- **Stated task**
Write out the lines from the line containing "You are a GUI" through the end of the records, including both of these, and copy them exactly. Leave out the pictures.
Start of Working data
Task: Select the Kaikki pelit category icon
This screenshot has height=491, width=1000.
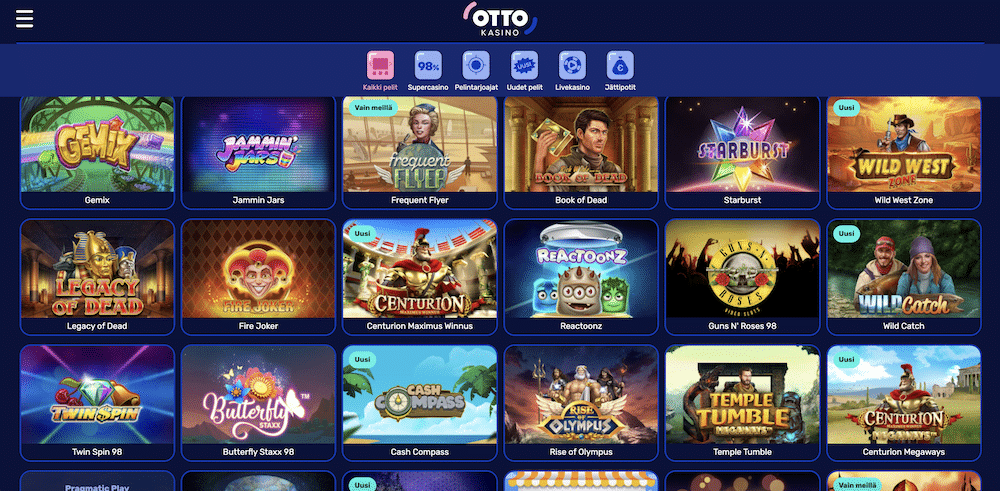Action: [x=380, y=65]
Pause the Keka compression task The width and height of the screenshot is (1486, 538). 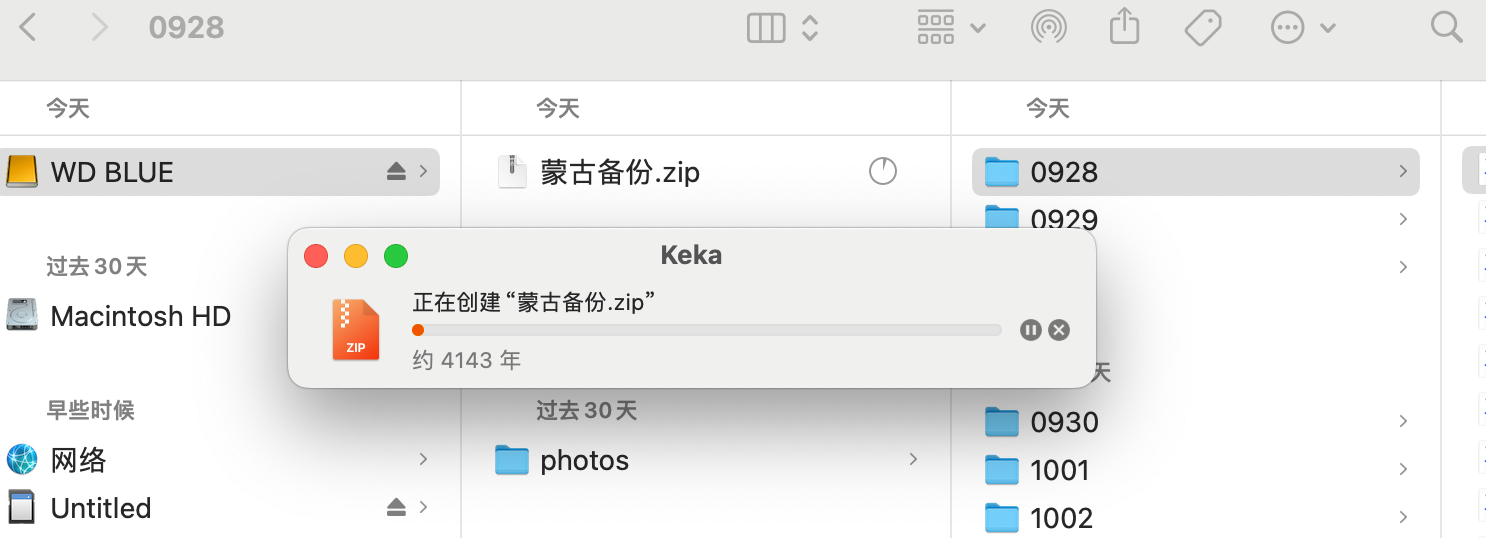(x=1031, y=330)
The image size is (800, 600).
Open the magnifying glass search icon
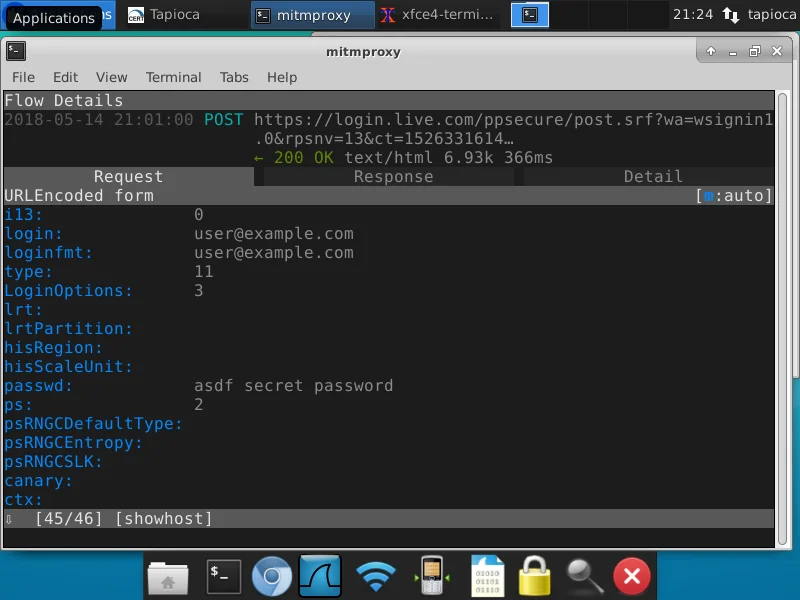583,576
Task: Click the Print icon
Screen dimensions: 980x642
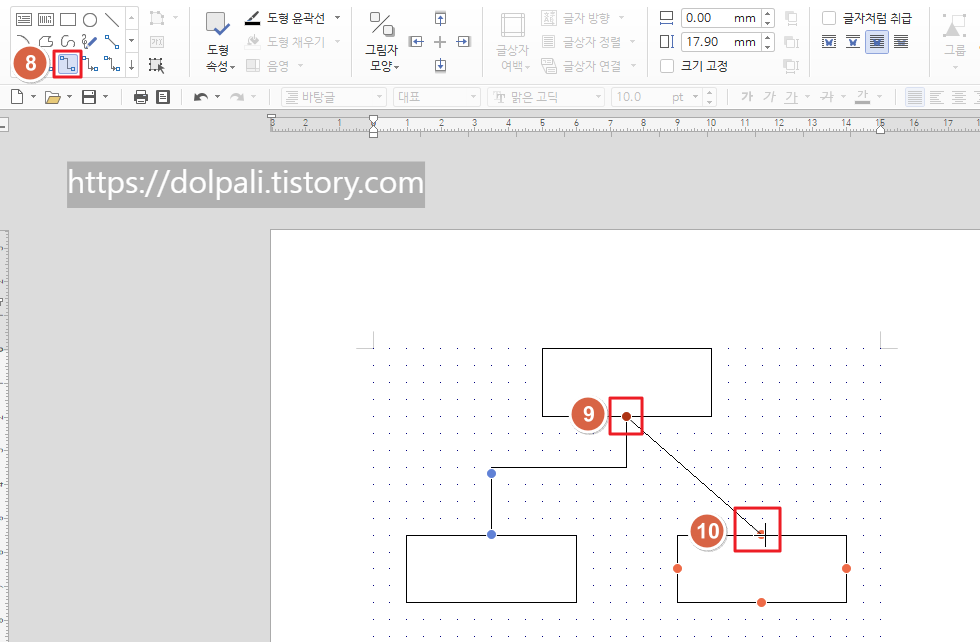Action: [x=141, y=96]
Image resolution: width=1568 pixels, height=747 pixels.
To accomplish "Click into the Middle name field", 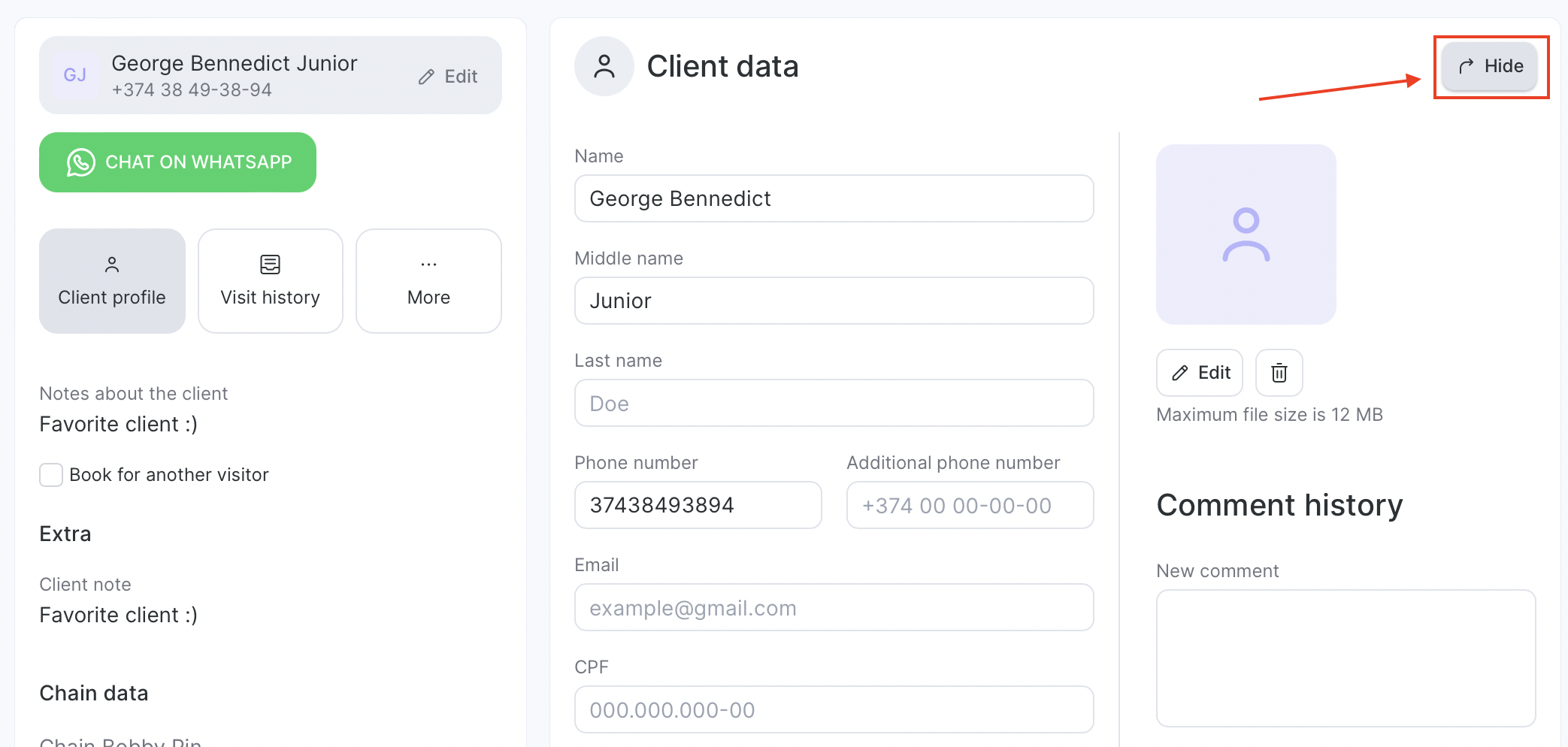I will (834, 301).
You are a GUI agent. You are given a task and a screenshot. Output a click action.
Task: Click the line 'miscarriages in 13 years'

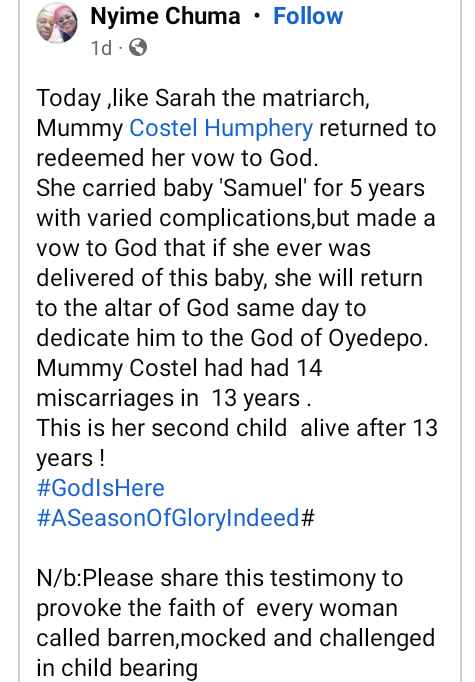coord(174,398)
End of Working data
- **Response below**
You are a GUI agent. You are given a task and a screenshot. Output a click action.
Task: Click the line 'miscarriages in 13 years'

coord(174,398)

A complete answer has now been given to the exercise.